■ Source extract ■
++++++

Dear Ada I am pleased to hear you are delighted over me going in for my com:  I have spoken to the S. M. about it & he said he would push it forward. I am getting my other stripe when I get back to my Batt: of course it may probably take a month or two before I am sent home as I have to get my papers filled in, so please don’t  say anything to anyone as I don’t want anyone to know anything about my business you know what people are.

I am pleased to hear Horace is quite well please remember me to him & how is his brother Harry.  I have never heard from him since I left home.  I have received George’s photo quite safe & waiting for one from the others.

Has Mother got her false teeth yet I hope so, I bet she don’t half look pretty & what about Auntie’s hair is that growing.

Well dear Ada I think I must now sign off please remember me to all at home also Dad and Tom when you write.

Accept my ever fondest love yourself also

I Remain your Loving Brother Wally

PS How is trade? For Harold XXXX

Good night & God Bless you all

Write to the same address as I expect I shall be back with my Batt in 3 or 4 days.

++++++

■ Listing ■
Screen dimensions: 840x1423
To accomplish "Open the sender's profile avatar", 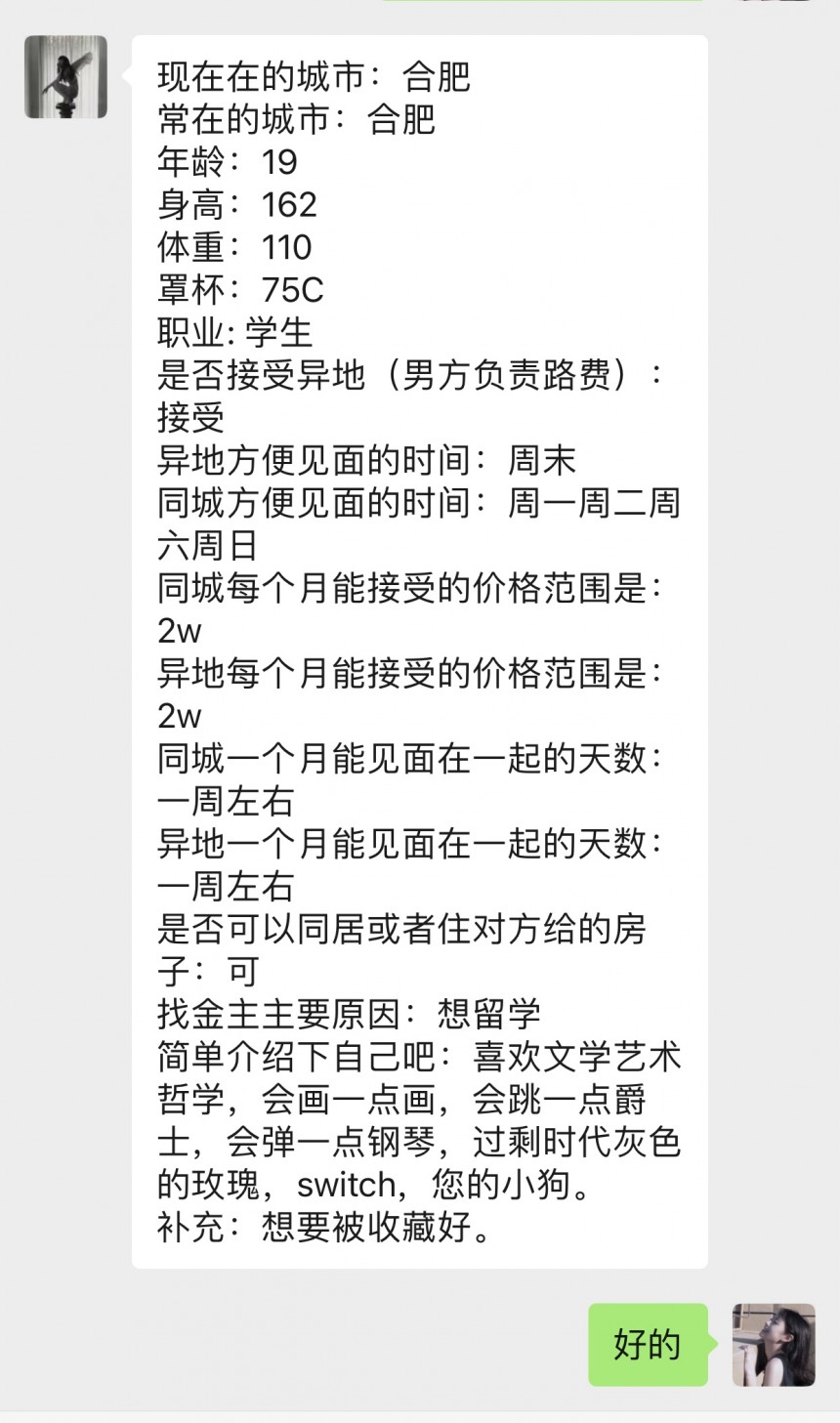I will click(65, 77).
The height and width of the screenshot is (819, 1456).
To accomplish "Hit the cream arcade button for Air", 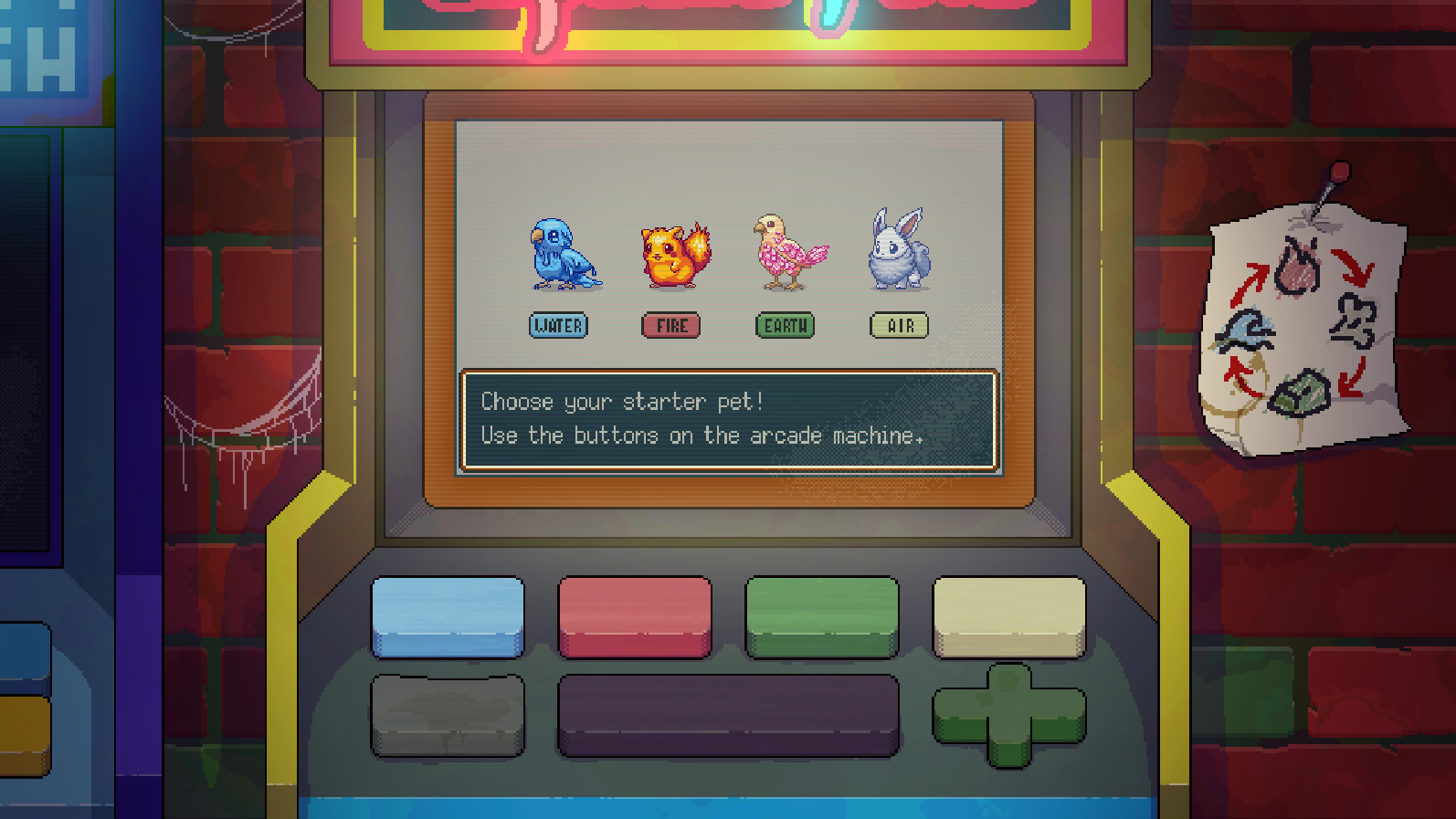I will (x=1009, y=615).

++++++

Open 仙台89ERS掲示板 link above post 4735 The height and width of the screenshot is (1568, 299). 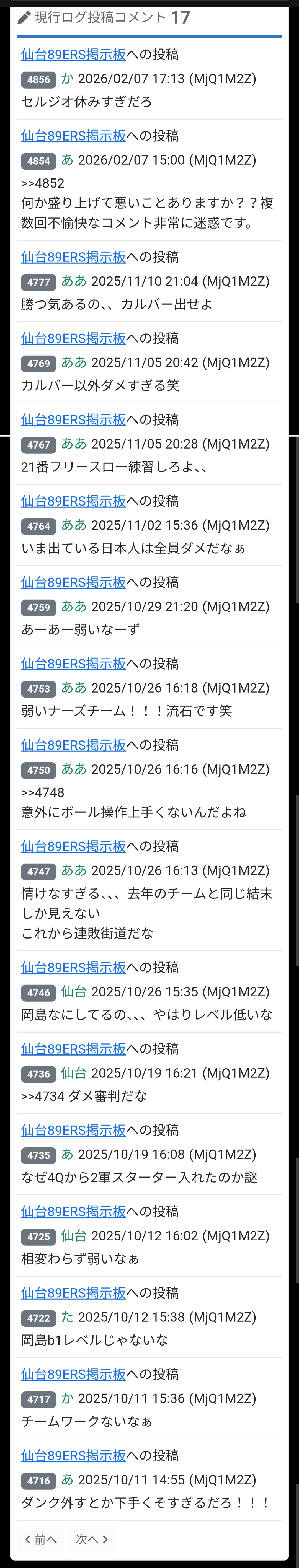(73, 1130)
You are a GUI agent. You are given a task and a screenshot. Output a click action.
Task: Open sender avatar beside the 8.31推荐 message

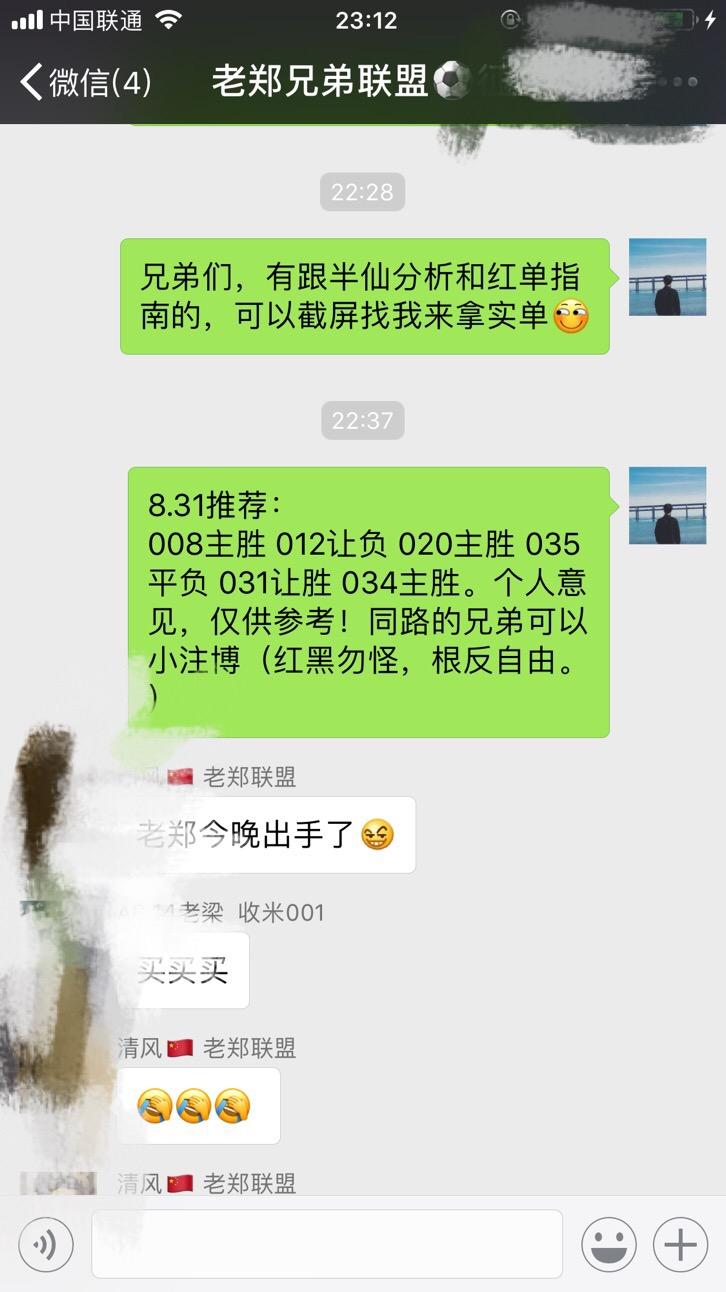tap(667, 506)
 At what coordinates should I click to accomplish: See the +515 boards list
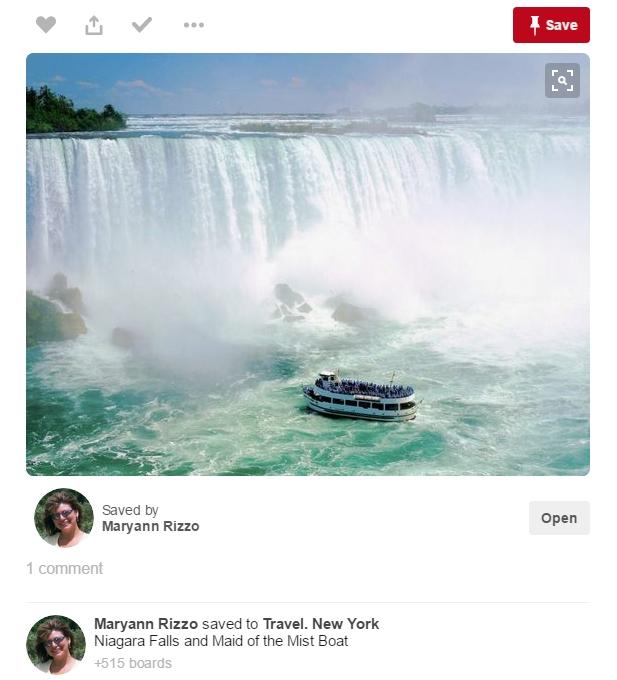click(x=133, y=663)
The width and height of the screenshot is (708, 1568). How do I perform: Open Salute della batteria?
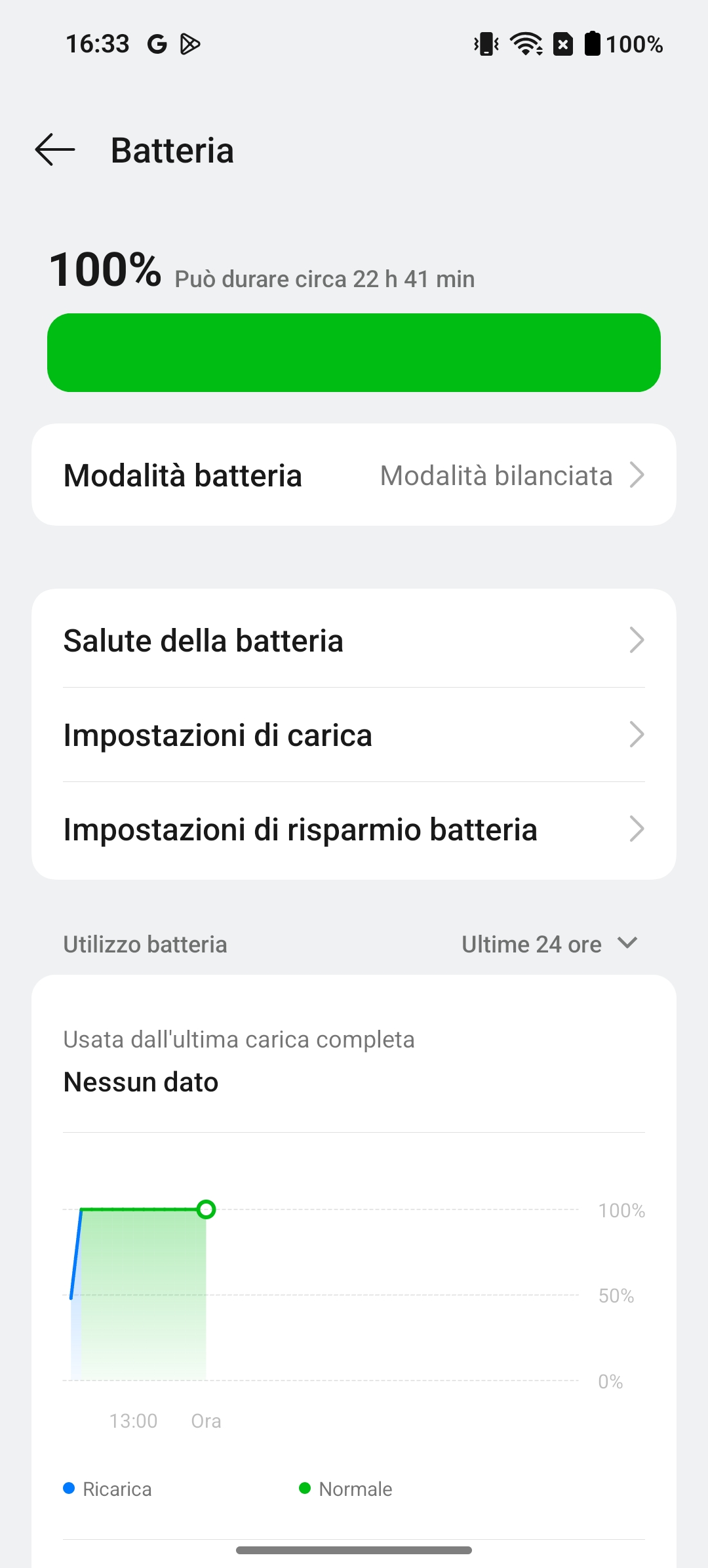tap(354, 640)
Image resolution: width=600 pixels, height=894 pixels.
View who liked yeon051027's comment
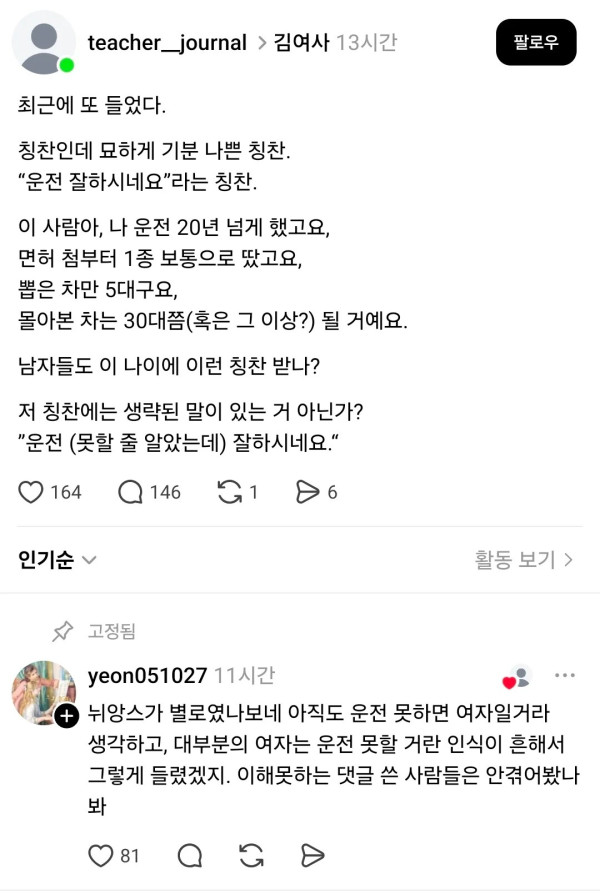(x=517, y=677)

++++++

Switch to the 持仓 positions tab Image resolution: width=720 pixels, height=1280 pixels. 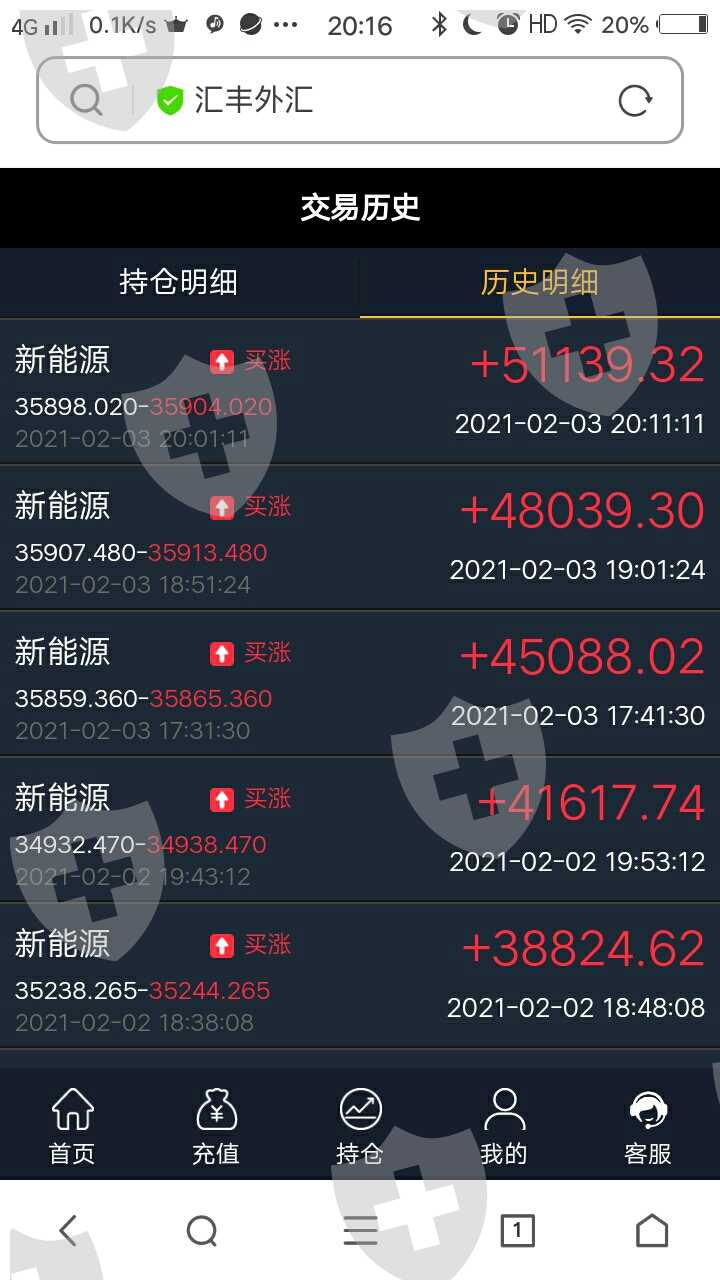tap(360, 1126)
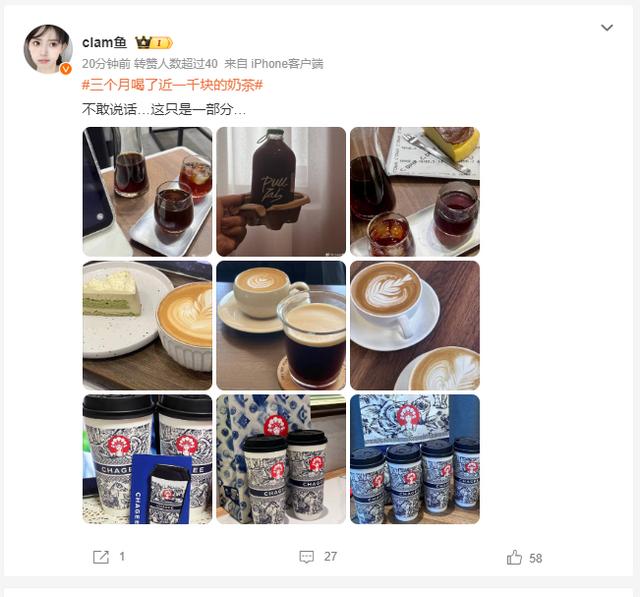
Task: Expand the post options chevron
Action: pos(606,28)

++++++

■ Short exercise 1 ■
Using the letter, decide whether each statement agrees with it: (a) The writer expects to rejoin his battalion in 3 or 4 days. (b) The writer has received Harry's photo. (c) The writer wants his business known to others. Answer yes or no for each and quote the words of the letter that decide it.
■ Short exercise 2 ■
In the second block of rows, retype the stretch from the line containing "Image resolution: width=600" through the line containing "(x=517, y=677)", both included. Leave out the pictures.
The letter and the rows have nothing to do with each other.

■ Exercise result 1 ■
(a) Yes: "as I expect I shall be back with my Batt in 3 or 4 days."
(b) No: "I have received George’s photo quite safe"
(c) No: "I don’t want anyone to know anything about my business"

■ Exercise result 2 ■
Image resolution: width=600 pixels, height=894 pixels.
View who liked yeon051027's comment
(x=517, y=677)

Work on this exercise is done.